The cones are responsible for central visual acuity and color vision.
The disease may be X-linked (passed from a mother to her son),
autosomal recessive (genes required from both parents) or autosomal
dominant (gene required from one parent) trait. Since it is often a
sex-linked disease, retinitis pigmentosa affects males more than
females.
People with RP usually first notice difficulty seeing
in dim lighting and gradually lose peripheral vision. The course of RP
varies. For some, the affect on vision may be mild. Others experience a
progression of the disease that leads to blindness.
In many
cases, RP is diagnosed during childhood when the symptoms begin to
become apparent.

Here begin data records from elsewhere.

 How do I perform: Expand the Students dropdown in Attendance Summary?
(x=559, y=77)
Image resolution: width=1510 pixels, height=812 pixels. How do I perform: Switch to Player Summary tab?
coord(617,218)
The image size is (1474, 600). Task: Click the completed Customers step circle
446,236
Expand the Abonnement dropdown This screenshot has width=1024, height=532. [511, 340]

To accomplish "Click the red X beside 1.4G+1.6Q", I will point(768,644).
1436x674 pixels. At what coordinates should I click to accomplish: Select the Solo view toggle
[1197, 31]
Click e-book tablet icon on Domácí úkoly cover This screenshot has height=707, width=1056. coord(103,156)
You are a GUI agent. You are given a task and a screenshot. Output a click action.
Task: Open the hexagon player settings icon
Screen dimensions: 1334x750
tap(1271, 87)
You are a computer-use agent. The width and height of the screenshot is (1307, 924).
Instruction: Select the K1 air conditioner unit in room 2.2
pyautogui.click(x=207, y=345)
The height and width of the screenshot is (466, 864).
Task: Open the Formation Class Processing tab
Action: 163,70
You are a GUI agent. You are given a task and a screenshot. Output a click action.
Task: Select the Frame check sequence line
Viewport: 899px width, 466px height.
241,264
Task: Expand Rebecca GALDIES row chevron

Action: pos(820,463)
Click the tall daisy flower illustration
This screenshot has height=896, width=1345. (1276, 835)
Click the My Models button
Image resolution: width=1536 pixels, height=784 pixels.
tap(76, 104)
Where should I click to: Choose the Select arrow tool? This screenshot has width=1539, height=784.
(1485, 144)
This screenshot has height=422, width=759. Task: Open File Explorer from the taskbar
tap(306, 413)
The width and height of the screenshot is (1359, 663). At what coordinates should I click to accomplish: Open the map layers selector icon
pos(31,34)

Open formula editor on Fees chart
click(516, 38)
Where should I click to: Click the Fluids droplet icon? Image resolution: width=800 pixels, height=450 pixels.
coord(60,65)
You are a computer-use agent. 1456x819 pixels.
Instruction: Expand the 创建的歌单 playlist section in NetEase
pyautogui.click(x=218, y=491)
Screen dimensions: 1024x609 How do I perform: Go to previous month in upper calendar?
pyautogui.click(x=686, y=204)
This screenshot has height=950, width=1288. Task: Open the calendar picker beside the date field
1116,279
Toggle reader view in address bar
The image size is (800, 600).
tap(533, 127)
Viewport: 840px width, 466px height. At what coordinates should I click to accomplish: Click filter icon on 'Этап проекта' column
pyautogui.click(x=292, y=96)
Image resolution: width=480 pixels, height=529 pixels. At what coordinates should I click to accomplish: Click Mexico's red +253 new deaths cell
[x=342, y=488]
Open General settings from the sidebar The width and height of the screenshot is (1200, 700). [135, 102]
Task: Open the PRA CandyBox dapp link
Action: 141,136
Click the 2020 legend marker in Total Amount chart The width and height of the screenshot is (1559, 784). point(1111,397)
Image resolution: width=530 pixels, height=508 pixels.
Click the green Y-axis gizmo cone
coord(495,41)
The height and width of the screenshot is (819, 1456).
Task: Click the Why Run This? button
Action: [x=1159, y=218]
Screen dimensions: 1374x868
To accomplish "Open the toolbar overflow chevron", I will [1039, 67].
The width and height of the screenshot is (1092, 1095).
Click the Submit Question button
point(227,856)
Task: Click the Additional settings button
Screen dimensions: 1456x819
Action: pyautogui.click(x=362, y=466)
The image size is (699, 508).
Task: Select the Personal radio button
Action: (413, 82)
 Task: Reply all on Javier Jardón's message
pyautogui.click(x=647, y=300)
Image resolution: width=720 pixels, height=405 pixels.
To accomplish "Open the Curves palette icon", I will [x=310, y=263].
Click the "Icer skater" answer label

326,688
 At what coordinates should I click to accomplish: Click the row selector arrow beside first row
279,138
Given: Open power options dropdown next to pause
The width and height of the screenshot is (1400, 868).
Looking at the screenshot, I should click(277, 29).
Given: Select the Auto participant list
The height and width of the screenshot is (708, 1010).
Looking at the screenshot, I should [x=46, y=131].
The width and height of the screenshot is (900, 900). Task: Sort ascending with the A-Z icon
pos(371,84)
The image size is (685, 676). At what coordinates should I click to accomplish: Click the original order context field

However, depending on the progression of the disease,
it may not be detected until later in life.
SIGNS AND SYMPTOMS
•Difficulty seeing dim lighting
•Tendency to trip easily or bump into
objects when in poor lighting
•Gradual loss of peripheral vision
•Glare
•Loss of contrast sensitivity
•Eye fatigue (from straining
to see)
DETECTION AND DIAGNOSIS
Retinitis pigmentosa is usually
diagnosed before adulthood. It is often discovered when the patient
complains of difficultly with night vision. The doctor diagnoses RP by
examining the retina with an ophthalmoscope. The classic sign of RP is
clumps of pigment in the peripheral retinal called "bone-spicules." A
test called electroretinography (ERG) may also be ordered to study the
eye's response to light stimuli. The test gives the doctor information
about the function of the rods and cones in the retina.
TREATMENT
There is currently no standard treatment or therapy for
retinitis pigmentosa; however, scientists have isolated several genes
responsible for the disease. Once RP is discovered, patients and their
families are encouraged to seek genetic counseling.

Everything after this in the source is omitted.